Thursday, January 30, 2014

Tribes at Ensemble Theatre Company

The best cast in over a decade performs an emotionally spellbinding play

     Nina Raine’s Tribes examines what happens when a deaf son who has been raised in a hearing family, no matter how loving and supposedly accepting it has been, pushes for his independence. It works on many levels, but there won’t be many dry eyes in the audience at its end.  We went to a
preview and it richly deserved a standing ovation, but we were still dealing with its waves of emotion.  There’s only been one other show in the past twenty years that I felt the same way about and it was also great.

Dexter with Amy Warner
and Barry Mulholland*
     The six-member ensemble cast is maybe the best I’ve seen at Ensemble over the past dozen years.  Barry Mulholland and Amy Warner play the parents and their scrupulous accents refer to his upbringing in the north of England that he’s trying to cover with a Home Counties accent and her upbringing by a middle-class London family.  He engages intellectually, while she does so emotionally and it’s left their children more adrift than they initially appear. 

Dale Dymkoski and Kelly Mengelkoch*
     Dale Dymkoski debuts as Billy, who’s deaf, and he’s both eloquent in his initial alienation and devastating when he finally expresses himself through sign language, which his family discouraged him from learning.  Cincinnati Shakespeare Company member Kelly Mengelkoch plays the linchpin role of the woman with whom Billy becomes involved.  She’s wrenching because she realizes she’s losing her hearing and knows what it means.  Jen Joplin and
Jen Joplin*
Ryan Wesley Gilreath are the hearing children, both adult and college educated yet unable to fly from the roost for various reasons (dependent oncoming spinsterhood and schizophrenia).  Joplin and Gilreath are Ensemble veterans, who are revelatory here and look about ten years younger than in the earlier shows in which they appeared this season. 
     
Ryan Wesley Gilreath with Dale Dymkoski*
     Michael Evan Haney directs with extraordinary detail, resulting in multi-layered performances from the cast as well as exemplary work by Brian c. Mehring.  I don’t think Steppenwolf’s Kevin Rigdon could have topped this set or lighting.  The architectural layout immediately said it was a semi-detached house in a London suburb.  There’s even a Fairy (Britain’s Dawn) liquid bottle by the sink, and Marks and Spencer bag, thanks to props master Shannon Rae Lutz.  The super-titles are elegant and complemented powerfully by Fitz Patton’s sound effects, which place the hearing viewer in the seat of the deaf.  There was one incorrect blocking move, but I’m sure it was caught.
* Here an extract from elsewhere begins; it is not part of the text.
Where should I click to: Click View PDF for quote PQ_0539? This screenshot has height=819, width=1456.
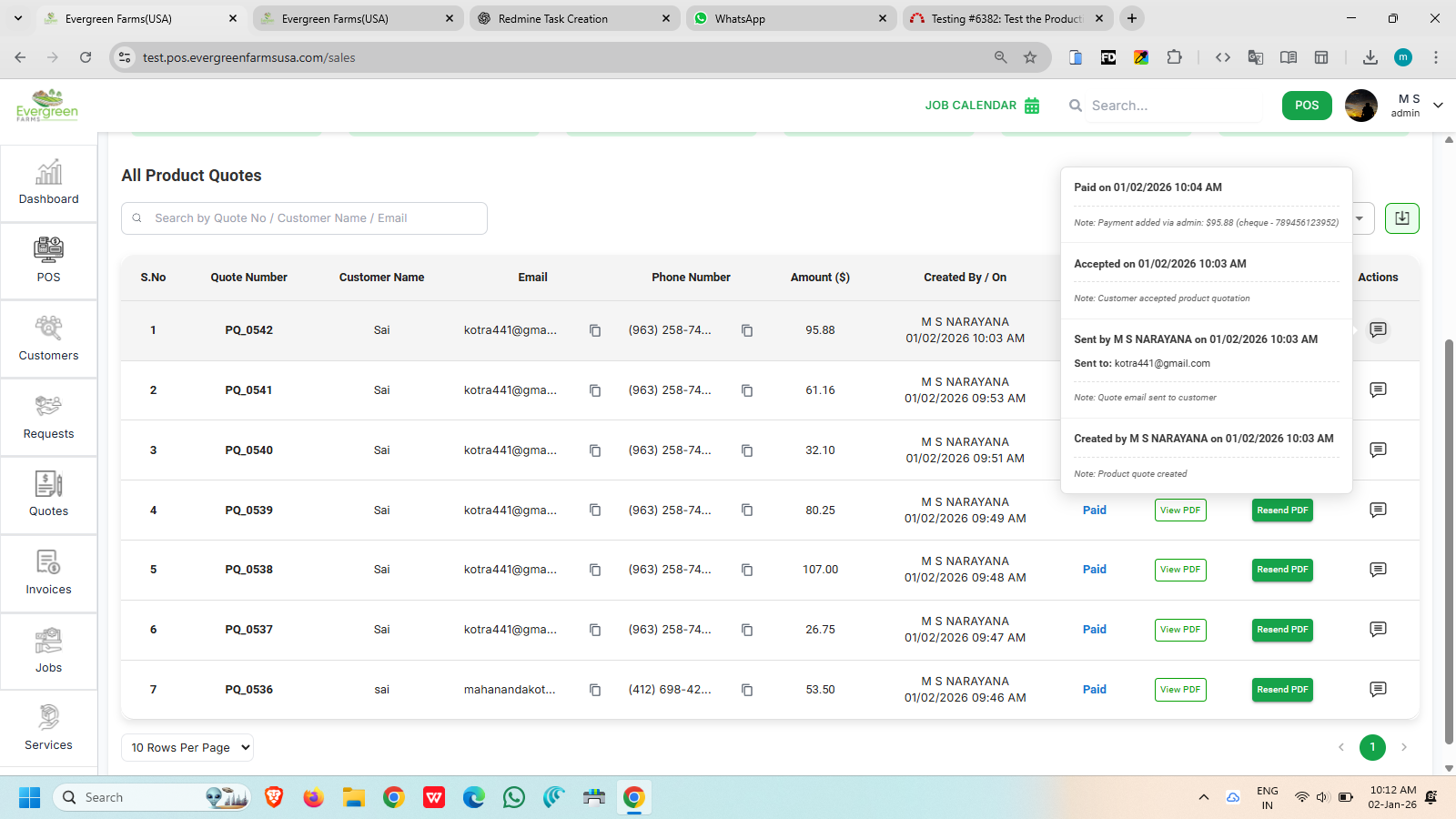pos(1180,511)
    What Raine nails is whether dominant, mainstream society really will back up its promise of inclusiveness to diverse groups.  In terms of its plot structure, Tribes dramatizes Weber’s model of thesis-antithesis-synthesis in terms of uneasy integration to segregation to a hopeful reconciliation between those that control and those that are controlled.  Communication and its revelation of identity is the underlying theme.  It’s no coincidence that the paterfamilias refers to semiotics because the relationship between a sign and its signifier describes the continuing conflict between those that hear and those that are deaf, or between members of any group whose identity is defined by members of a larger, outwardly more powerful group.

     It’s an intellectually complex play, more because of what the characters do and how they relate to each other than by what they say.  Actually, I wanted this bohemian literati lot to shut up after about ten minutes.  Billy, the deaf son, is the calm in the middle of an emotional storm, though his family does not directly deal with him.  They think they do, but we can see the truth, especially if we don’t listen to them.  And that’s an easy thing to do because there are two American Sign Language interpreters and that adds another level of communication and physical beauty to the production.  Fourteen performances will be signed and I’d advise seeing one because it is a window into another world of language, which is part of the point.

Tribes runs through February 16, 2014.
*All photos are from Ensemble Theatre website
http://www.ensemblecincinnati.org

2 comments:

Luke said...

I'm curious...what was the other
play at ETC which moved you this way?

Dexter said...

The play was a Roadworks production in 1996 at the Victory Garden Theatre in Chicago of "Ecstasy" by Mike Leigh. Unfortunately, that group is no longer around.